Cluster across geography (not HA), timezones and ping

joelishness · July 11, 2023, 9:50pm

I have three boxes with proxmox on them, and I was gearing up to cluster them, but without HA. I would like some of the conveniences (especially single interface), similar to this discussion:
https://www.reddit.com/r/Proxmox/comments/sgyosg/cluster_or_not/

However, I see a couple things on the proxmox cluster manager wiki page that give me pause, due to one of the boxes being in a different geographic location (remote backup target).
Could you please help me understand if I should still go ahead or not?

Concern #1:
Under the requirements it says “Date and time must be synchronized.”

Well, one of the three boxes is in a different timezone. Is this a showstopper or is there a solution?
Would I have to change the time on the box in other timezone?

Concern #2:
Under Network Requirements it says “The Proxmox VE cluster stack requires a reliable network with latencies under 5 milliseconds (LAN performance) between all nodes to operate stably. While on setups with a small node count a network with higher latencies may work, this is not guaranteed and gets rather unlikely with more than three nodes and latencies above around 10 ms.”

The remote backup target definitely doesn’t meet this latency requirement, smokeping indicates 40~90 ms.

Is this a dealbreaker? Or does it not matter because I will not be using HA?

Topslakr · July 12, 2023, 3:14pm

I can’t speak to Concern #2, but Concern #1 is a non-issue.

Date and Time being synchronized is extremely important, but that isn’t the same as them being in the same timezone. 9AM Eastern is the same time as 8AM CST, but we messy humans like time to be linked to the sun.

So long as all the servers are sync’d to some kind of agreed upon time source, like NTP, you’ll be fine in that regard.

mercenary_sysadmin · July 24, 2023, 11:32pm

Under Network Requirements it says “The Proxmox VE cluster stack requires a reliable network with latencies under 5 milliseconds (LAN performance) between all nodes to operate stably. While on setups with a small node count a network with higher latencies may work, this is not guaranteed and gets rather unlikely with more than three nodes and latencies above around 10 ms.”

This is likely because Proxmox clustering is intended to provide true HA, which means that a write can’t be considered fully committed until it lands on all clustered systems.

Since you don’t want HA, you might be better off doing simple OpenZFS replication as a way of keeping your geographically-distant spares up to date. There are literally no network requirements involved here beyond “packets need to arrive eventually”; I’ve used replication for offsite disaster recovery on systems with tens of TiB of data (in the form of live VM images) over 1Mbps consumer DSL many, many times in the past. (The only reason that’s “in the past” is because 1Mbps DSL is pretty thin on the ground these days… but it would still work fine!)
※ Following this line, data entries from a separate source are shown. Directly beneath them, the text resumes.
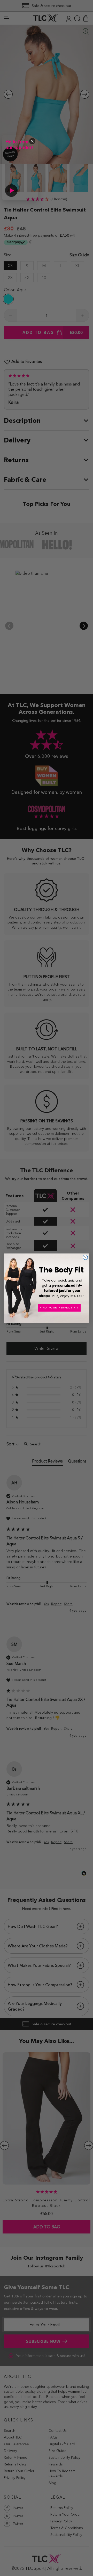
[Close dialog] (85, 1257)
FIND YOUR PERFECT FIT (59, 1307)
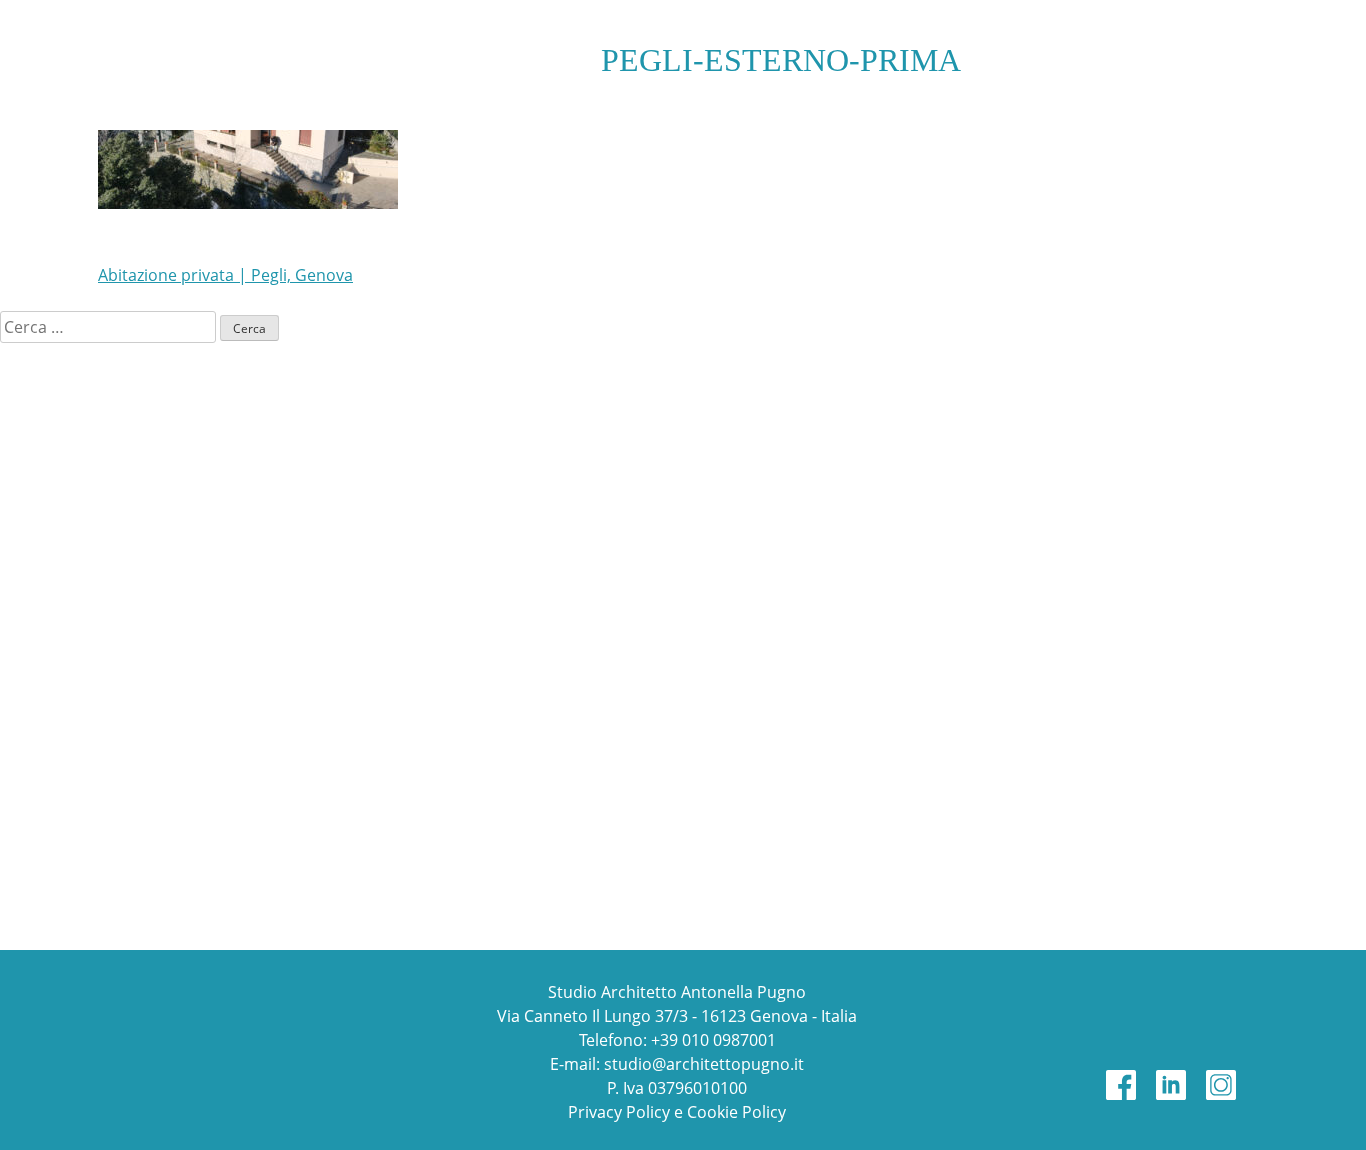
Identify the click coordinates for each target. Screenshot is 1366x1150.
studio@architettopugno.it (704, 1064)
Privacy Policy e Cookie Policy (677, 1112)
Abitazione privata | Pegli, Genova (225, 275)
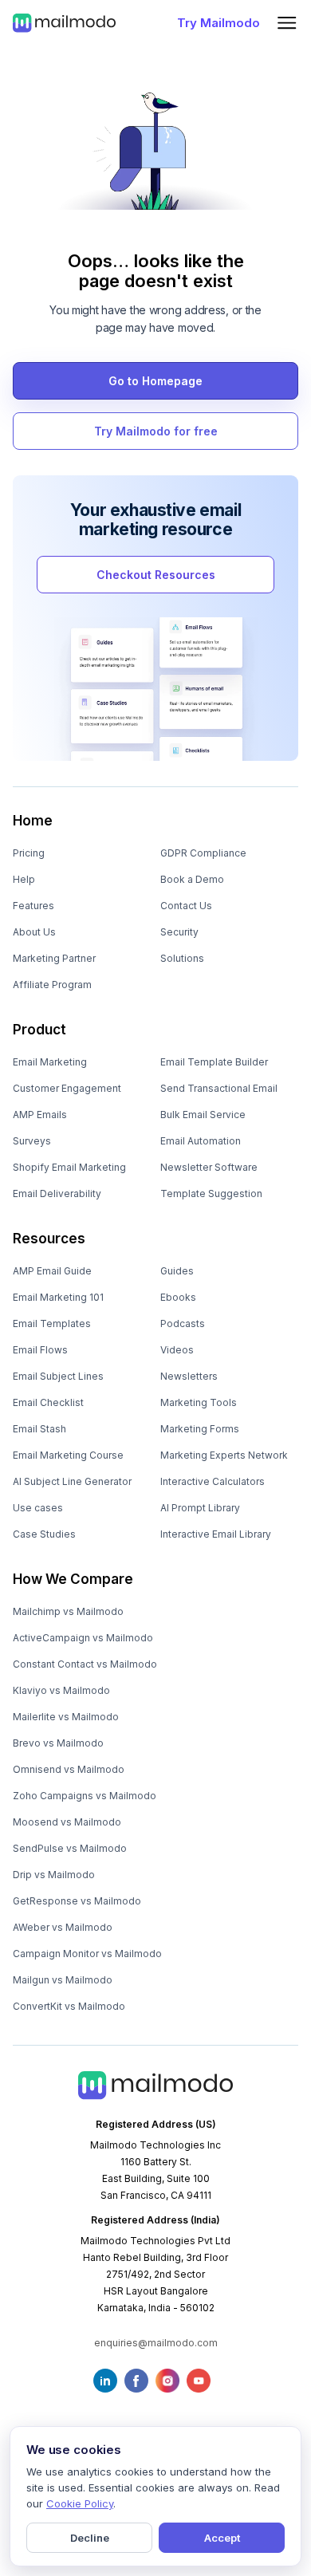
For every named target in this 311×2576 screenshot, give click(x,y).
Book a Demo (192, 879)
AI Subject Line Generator (72, 1481)
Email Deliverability (57, 1193)
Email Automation (200, 1141)
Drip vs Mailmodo (54, 1875)
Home (33, 821)
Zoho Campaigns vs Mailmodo (84, 1796)
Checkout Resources (155, 574)
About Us (34, 932)
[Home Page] (64, 22)
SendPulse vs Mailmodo (70, 1848)
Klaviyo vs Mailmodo (61, 1690)
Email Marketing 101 (58, 1297)
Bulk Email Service (203, 1115)
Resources (49, 1239)
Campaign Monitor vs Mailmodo (87, 1954)
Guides (177, 1271)
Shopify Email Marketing (69, 1167)
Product (39, 1030)
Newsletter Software (209, 1167)
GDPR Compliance (203, 853)
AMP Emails (40, 1115)
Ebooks (178, 1297)
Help (24, 879)
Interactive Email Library (215, 1534)
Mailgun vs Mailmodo (62, 1980)
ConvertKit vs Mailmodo (69, 2006)
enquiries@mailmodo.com (156, 2343)
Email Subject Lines (58, 1376)
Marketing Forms (199, 1429)
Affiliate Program (52, 985)
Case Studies (44, 1534)
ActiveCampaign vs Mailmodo (83, 1638)
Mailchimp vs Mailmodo (68, 1611)
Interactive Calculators (212, 1481)
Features (33, 906)
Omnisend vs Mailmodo (68, 1769)
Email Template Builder (214, 1062)
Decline (89, 2537)
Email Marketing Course (68, 1455)
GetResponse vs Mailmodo (77, 1901)
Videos (177, 1350)
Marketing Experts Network (224, 1455)
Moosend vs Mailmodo (67, 1822)
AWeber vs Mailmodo (62, 1927)
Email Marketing (50, 1062)
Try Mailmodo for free (156, 431)
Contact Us (186, 906)
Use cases (38, 1508)
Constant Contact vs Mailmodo (85, 1664)
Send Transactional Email (219, 1088)
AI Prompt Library (200, 1508)
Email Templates (52, 1323)
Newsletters (189, 1376)
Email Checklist (48, 1402)
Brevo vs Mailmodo (58, 1743)
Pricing (29, 853)
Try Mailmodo (218, 22)
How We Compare (73, 1579)
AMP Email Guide (52, 1271)
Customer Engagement (67, 1088)
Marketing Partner (54, 958)
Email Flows (40, 1350)
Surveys (32, 1141)
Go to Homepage (155, 381)
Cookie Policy (79, 2503)
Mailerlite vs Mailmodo (66, 1717)
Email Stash (39, 1429)
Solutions (182, 958)
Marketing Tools (198, 1402)
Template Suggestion (211, 1193)
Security (179, 932)
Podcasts (182, 1323)
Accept (222, 2537)
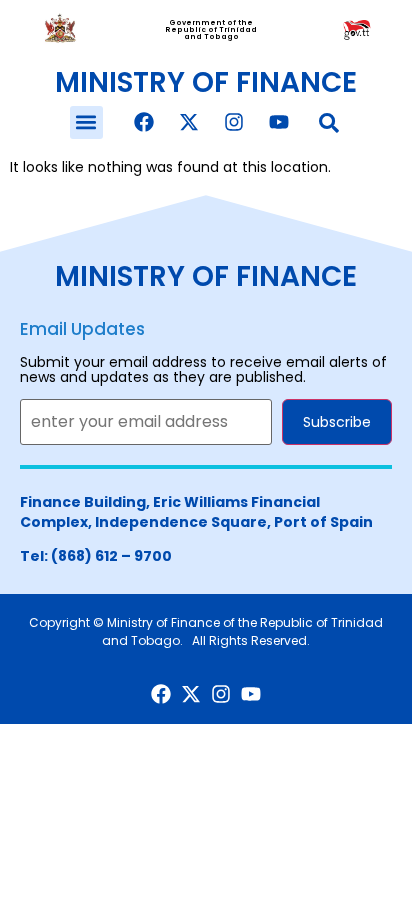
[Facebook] (144, 122)
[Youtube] (279, 122)
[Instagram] (234, 122)
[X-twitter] (189, 122)
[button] (86, 122)
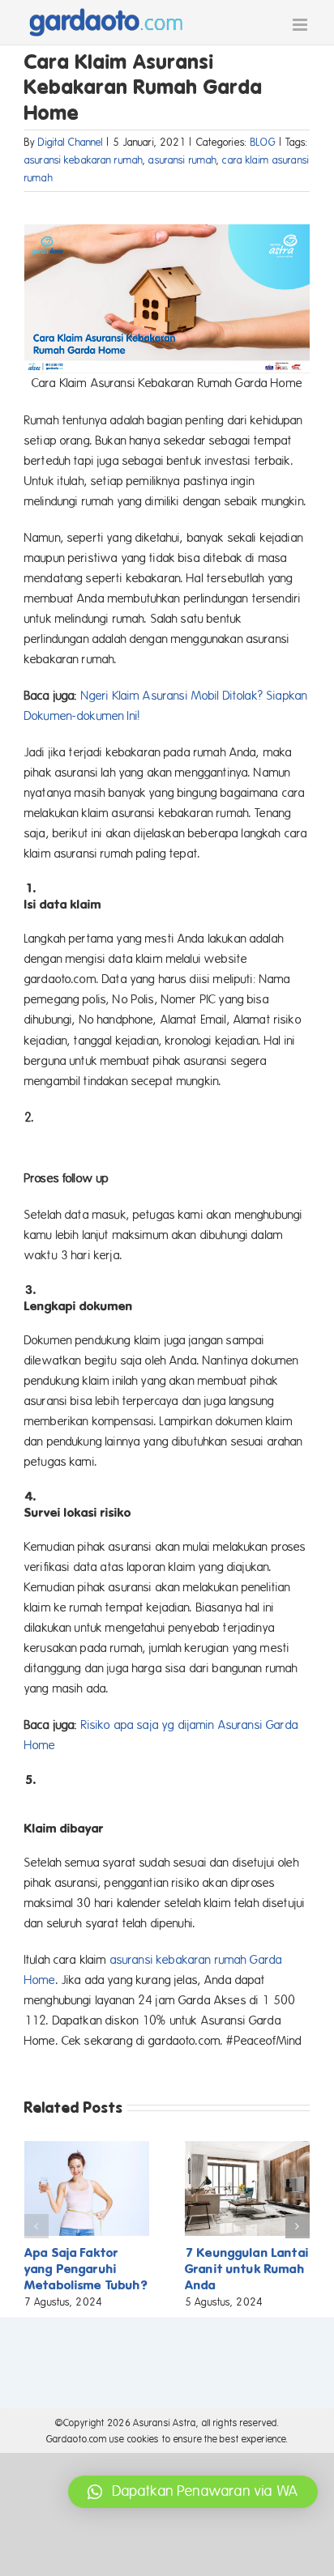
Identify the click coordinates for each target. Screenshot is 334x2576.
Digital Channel (70, 142)
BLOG (263, 142)
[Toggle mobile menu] (301, 24)
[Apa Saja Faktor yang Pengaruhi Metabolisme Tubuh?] (86, 2148)
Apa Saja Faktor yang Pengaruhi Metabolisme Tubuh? (86, 2269)
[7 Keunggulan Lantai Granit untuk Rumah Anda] (247, 2148)
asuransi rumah (182, 160)
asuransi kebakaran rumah (83, 160)
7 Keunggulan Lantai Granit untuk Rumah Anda (247, 2269)
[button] (36, 2226)
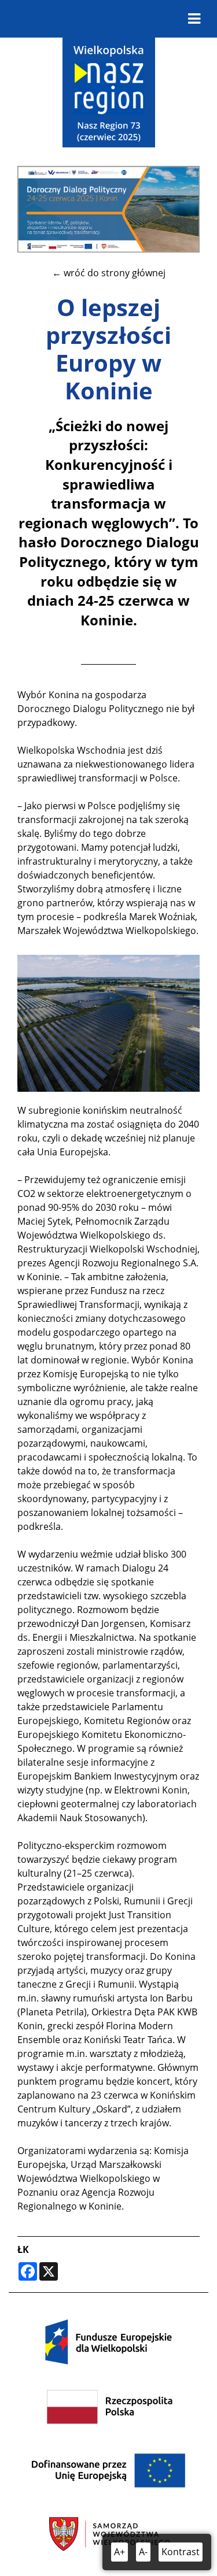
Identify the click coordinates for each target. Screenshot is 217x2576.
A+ (119, 2551)
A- (143, 2551)
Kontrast (180, 2551)
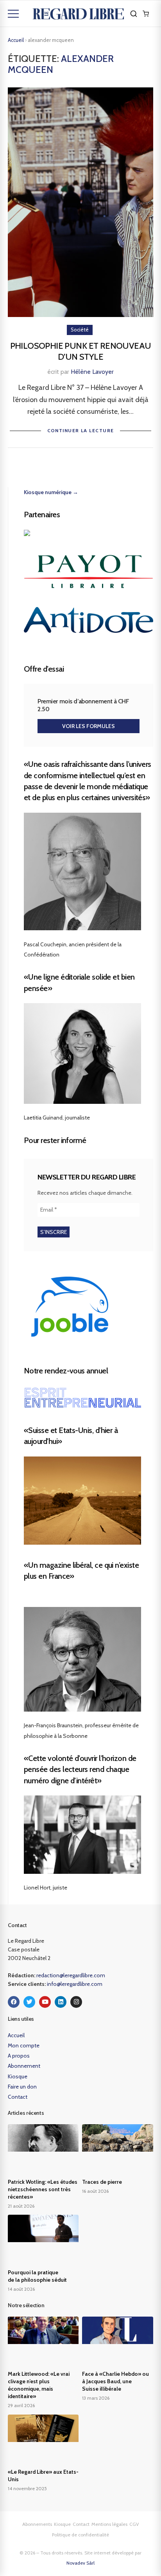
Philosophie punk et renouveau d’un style (80, 351)
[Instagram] (76, 2002)
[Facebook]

The simplest way IMO to automate this is using my own tool syncoid and a cron job or systemd task. It can be as simple as the following:

root@machineB:~# syncoid -r root@machineA:poolA poolB/poolA

Stick that in a cron job, and Bob’s your uncle. Just monitor the remote system to make sure the snapshots are arriving (sanoid --monitor-snapshots works excellently for this, allowing you to configure policy for when to WARN and finally CRIT due to age of newest snapshot) and you’re good to go.

joelishness · July 25, 2023, 12:17am

Thanks, Jim!
Actually I have ZFS replication with syncoid setup already and it’s working great!
Both sanoid and syncoid have been good to me, and I appreciate you for providing them.
And remote backup is to a location that is not much better than DSL.
(side note: Issue #250 would be nice someday, to save the bandwidth by not sending sending hourlies, but I digress)

Nagios monitoring (–monitor-snapshots) is next on my to do list, have been dragging my feet since it looks like a bit of a pain to setup. Thanks for the encouragement to get on it.

Motivation for cluster (without HA) is primarily laziness: So that I can have one proxmox UI to log into instead of three.